Predicting Human Activity Using PCA features

7 min readMay 30, 2019

Motivation

When working on a regression/classification problem involving data with a large number of features, we are often susceptible to the “Curse of Dimensionality”. As we keep increasing the number of features, we will reach a point where our regressor/classifier fails to perform well on test data.

This is due to the increase in data sparsity brought about by the increase in the number of features in the data. Increased data sparsity enables our models to overfit, thereby failing on future data.

This “Curse” can be avoided by reducing the number of features. This practice is called Dimensionality Reduction. Broadly speaking, there are two types of dimensionality reduction techniques.

Feature Selection
Features Extraction

Feature Selection

Feature Selection involves discarding features that are irrelevant to the explanation of the underlying data.

Feature Extraction

Instead of discarding features, feature extraction techniques create a new set of features using a combination of the original features. A small subset of these new features is enough to effectively explain the data. One of these methods includes Principal Component Analysis(PCA). PCA allows for data representation in lower dimensions.

In this post, I will be using predicting human activity through the use of PCA on the Human Activity Detection data found on Kaggle. The scripts for subsequent data analysis are written in R.

Principal Component Analysis Procedure

In PCA, the original set of features are combined and linearly transformed into principal components that are not correlated to each other.

The procedure to find principal components is as follows

Let X be a matrix that represents the set of features that we are running PCA on. Each column in this matrix represents a feature.

Subtract each column by its mean and divide it by the standard deviation.
Let the new normalized matrix be Z . Using this normalized matrix , calculate the covariance matrix ie transpose(Z)*Z . Let this covariance matrix be C.
Decompose the covariance matrix into eigenvalues and eigenvectors. Here the eigen() function is used. The eigenvector corresponding to the highest eigenvalue is the direction of maximum variance.
To acquire the principal components, arrange the eigenvalues in descending order and reorder the eigenvectors accordingly. This reordering is taken care of by the eigen() function.
Now that we have the directions along which the features are orthogonal, we need to project them on the data that we have, to create the principal components. This is achieved by multiplying the scaled feature matrix Z with the reordered eigenmatrix. The explained variance of each component is the eigenvalue corresponding to that eigenvector divided by the sum of eigenvalues.

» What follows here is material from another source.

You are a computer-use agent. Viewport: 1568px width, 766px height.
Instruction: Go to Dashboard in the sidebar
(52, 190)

The first principal component accounts for the largest possible variability in the data.

Implementing the PCA function in R

The steps mentioned in the previous section are implemented through the pca_function() below. This function returns the following

The projected vectors
The eigenvalues
The directions along which the data is projected.(Eigen Vectors)

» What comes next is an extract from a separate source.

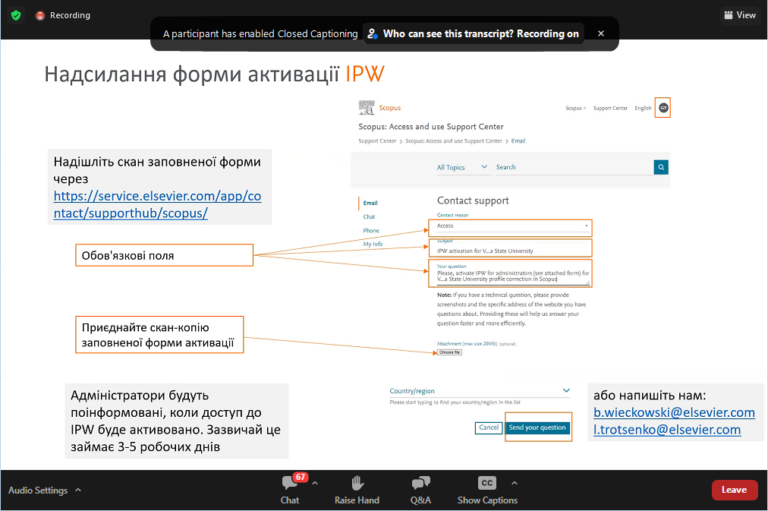Open the View layout grid icon
The width and height of the screenshot is (768, 511).
728,15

pca_function <- function(x,k){
  
  # x is the input data frame
  ## Step 1 Normalize each column
  
  x_scaled <- scale(x)
  ## Convert the data frame to a matrix
  
  x_mat <- as.matrix(x_scaled)
  
  ## Calculate the covariance matrix
  
  cov_x <- t(x_mat) %*% x_mat
  
  
  ## Eigen Value decomposition
  
  decomp_eigen <- eigen(cov_x)
  
  eigen_values <- decomp_eigen$values
  
  eigen_vectors <- decomp_eigen$vectors# choose top k eigen values and explain the variance
  
  eigen_values <- eigen_values[1:k]
  
  ## calculate the projected vectors
  
  
  projected_vectors <- x_mat %*% eigen_vectors
  projected_vectors <- projected_vectors[1:nrow(projected_vectors),1:k]
  return(list(projected_vectors=projected_vectors,eigen_values=eigen_values,basis_vectors=eigen_vectors))
}

Returning a list of vectors enables us to use the results just by invoking $

Data Read and Feature Extraction

As mentioned earlier, I will be using the Human Activity detection dataset on Kaggle. This data comprises of 561 features that were acquired through sensors for each type of human activity.

These activities are classified as STANDING,SITTING,LAYING,WALKING,WALKING DOWNSTAIRS,WALKING UPSTAIRS.

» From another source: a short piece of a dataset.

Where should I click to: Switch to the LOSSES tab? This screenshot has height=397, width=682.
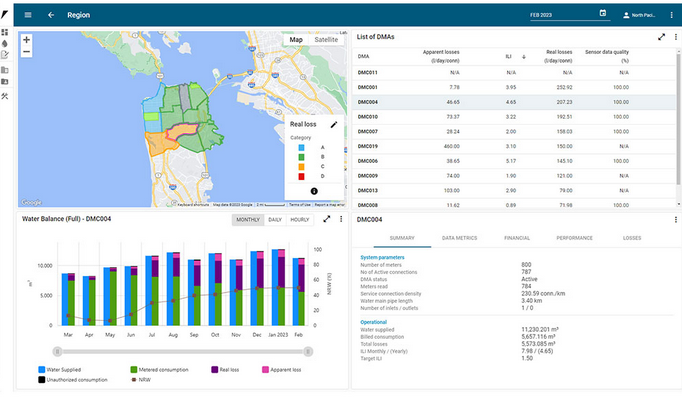(632, 238)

The idea is to reduce the number of features without much loss of information through the use of PCA. PCA gives us a new set of features called principal components that are arranged in descending order of how much variablity they explain in the data.

The code for this feature extraction procedure is as follows

set.seed(42)libraries_needed <- c('tidyr','dplyr','ggplot2','caret','purrr','rlang','caret')
lapply(libraries_needed ,require,character.only=TRUE)
data_raw<- read.csv('train.csv',stringsAsFactors = FALSE)data_raw_pca <- data_raw %>% select(-rn,-activity)train_index <- sample(1:nrow(data_raw_pca),0.75*nrow(data_raw_pca))data_raw_pca_train <- data_raw_pca[train_index,]data_raw_pca_test <- data_raw_pca[-train_index,]
  
pca_decomposed_data <- pca_function(data_raw_pca_train,561)

The dataset is divided into a train and test set. The PCA is run on the train set.

The principal components that are created can be accessed through the following command.

pca_decomposed_data$projected_vectors

Choosing the Principal Components

Now that we have the principal components ready, how do we choose which ones to use?

The principal components are arranged in descending order of how well they explain the data. Each component’s ability to explain the data is given by the eigenvalue of that principal component divided by the sum of all eigenvalues.

To choose the principal components, we plot the cumulative variance explained by the principal components.

eigen_values_and_vectors <- data.frame(principal_component = 1:ncol(data_raw_pca_train),eigen_values = pca_decomposed_data$eigen_values)eigen_values_and_vectors %>%
  mutate(var = eigen_values/sum(eigen_values)) %>%
  mutate(cumulative_var = cumsum(var)) %>%
  ggplot(aes(x=principal_component,y=cumulative_var))+
  geom_line()+geom_point()

The first 100 principal components explain about 95% of the variability in the data which is pretty good!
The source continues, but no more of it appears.